GIVEN INFORMATION:
+++++

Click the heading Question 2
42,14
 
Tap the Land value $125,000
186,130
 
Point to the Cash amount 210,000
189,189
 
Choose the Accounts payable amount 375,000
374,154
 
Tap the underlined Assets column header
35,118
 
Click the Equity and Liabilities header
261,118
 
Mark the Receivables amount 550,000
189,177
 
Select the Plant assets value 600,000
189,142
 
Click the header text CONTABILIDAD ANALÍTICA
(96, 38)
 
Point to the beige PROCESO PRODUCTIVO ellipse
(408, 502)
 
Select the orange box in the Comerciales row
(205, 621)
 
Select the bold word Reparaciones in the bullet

+++++

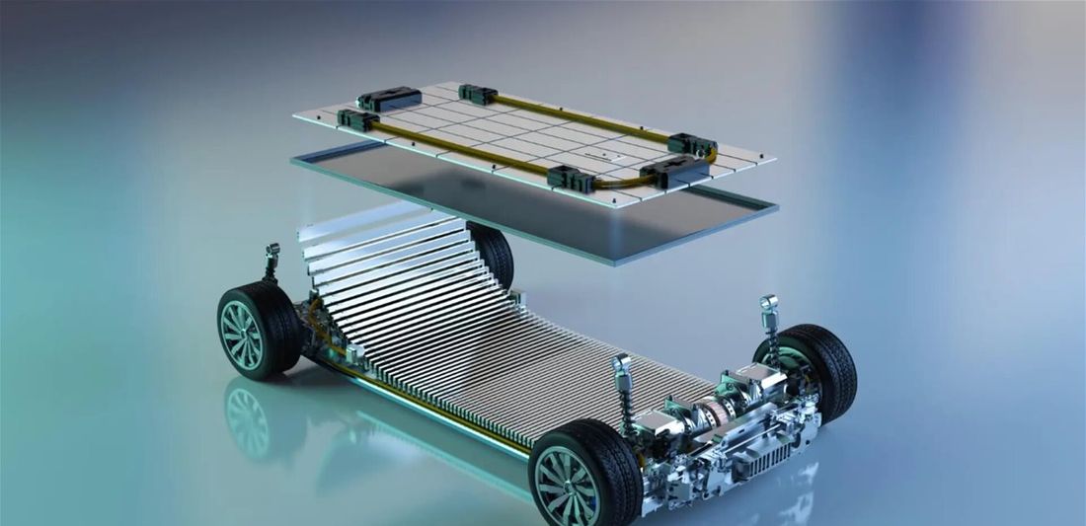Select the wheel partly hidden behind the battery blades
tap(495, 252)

+++++

EXERCISE OBJECTIVE: Reproduce the records starting with the line that contains "Click the heading Question 2" and going on through the line that contains "Select the bold", changing every occurrence of "amount" to "figure" and leaving all else unchanged. Give only those lines.

REPLY TO THE EXERCISE:
Click the heading Question 2
42,14
 
Tap the Land value $125,000
186,130
 
Point to the Cash figure 210,000
189,189
 
Choose the Accounts payable figure 375,000
374,154
 
Tap the underlined Assets column header
35,118
 
Click the Equity and Liabilities header
261,118
 
Mark the Receivables figure 550,000
189,177
 
Select the Plant assets value 600,000
189,142
 
Click the header text CONTABILIDAD ANALÍTICA
(96, 38)
 
Point to the beige PROCESO PRODUCTIVO ellipse
(408, 502)
 
Select the orange box in the Comerciales row
(205, 621)
 
Select the bold word Reparaciones in the bullet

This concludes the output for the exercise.